The nurse was closing a gash, and the medical crew also had to doctor up several bruised ribs and a pulled muscle in his thigh.

Dirk is not from here, but he comes every other weekend - which is a little out of his way - because he likes central Arkansas.

The day he wrecked his bicycle, someone provided proof conclusive that his affection is well placed.

Dirk earns his paychecks in an 18-wheeler, dropping Voortman cookies along a nine-day round-trip route that starts in his hometown of Brantford, Ontario, and terminates in McAllen, Texas, about as far south as you can go in Texas and remain in the United States.

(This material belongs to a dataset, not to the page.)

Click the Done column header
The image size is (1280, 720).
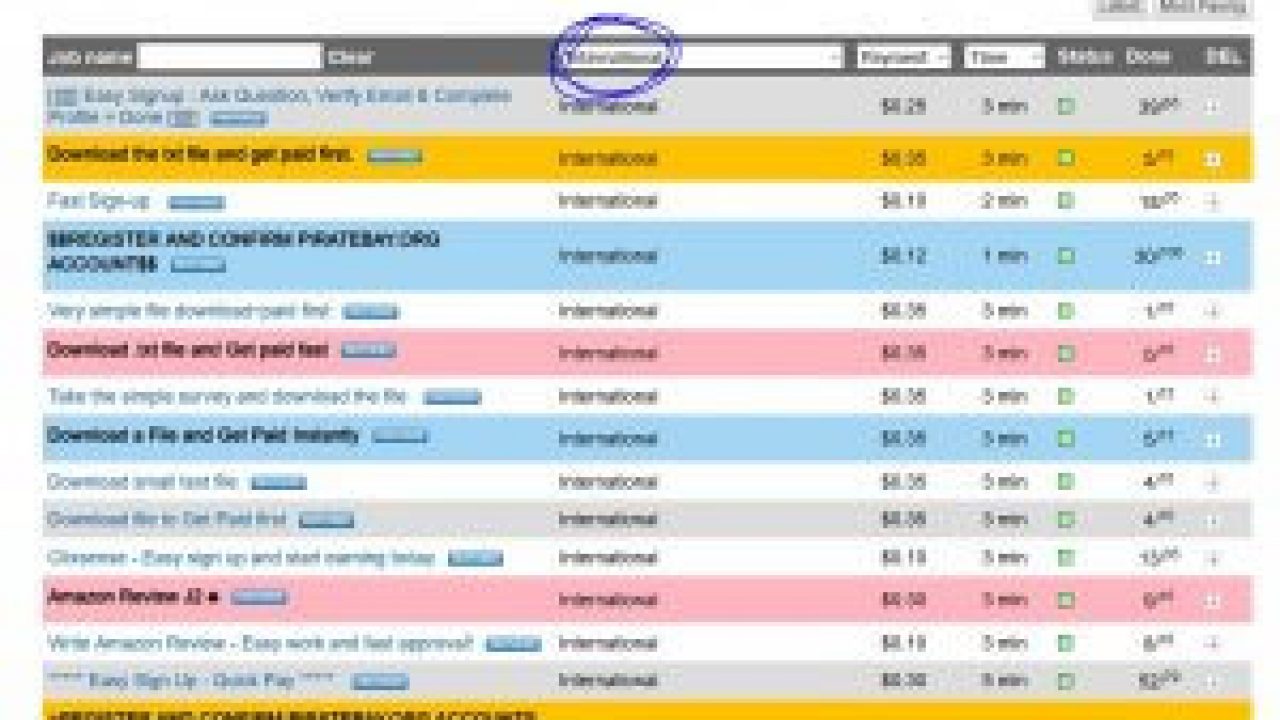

On his return trip, he often stops in Brinkley for a load of rice, which he delivers to a plant where Lipton processes it into instant soup.

For the past decade, Dirk has carried a bicycle on the back of his tractor, and it was on a bicycle that he lost his heart to central Arkansas.

The first mystery perplexing Dirk is exactly what caused his crash, which was the first time he ever has fallen. (It also was the day he chose - “to my everlasting shame” - not to wear a helmet. “I guess I wanted to feel the wind in my hair,” he said, punctuating his admission with a chuckle of rue.)

The person who can solve the first mystery might also solve the second: When Dirk left the emergency room, his bicycle was waiting for him in the foyer, tagged with his name on it.

He has no idea who rescued it. It wasn’t the state police or the ambulance crew. Someone apparently stopped while the medics were caring for Dirk, picked up his bicycle and then followed the ambulance the 17 or so miles to UAMS.

Latricia Maynard was the ER charge nurse when Dirk arrived, out cold and bloody. She remembers only that “it was a bystander who brought his bike,” reports Amy Niemann, also an emergency-room charge nurse. “They put it out front.”

Dirk, 54, is particularly fond of this particular Specialized road bike, which he bought for a nine-week, 3,800-mile tour from Seattle to the Statue of Liberty in 2008.

The gesture, in Dirk’s view, was a “selfless act of kindness” for which he wants to express his gratitude: “A lot of people wouldn’t even think of doing that.”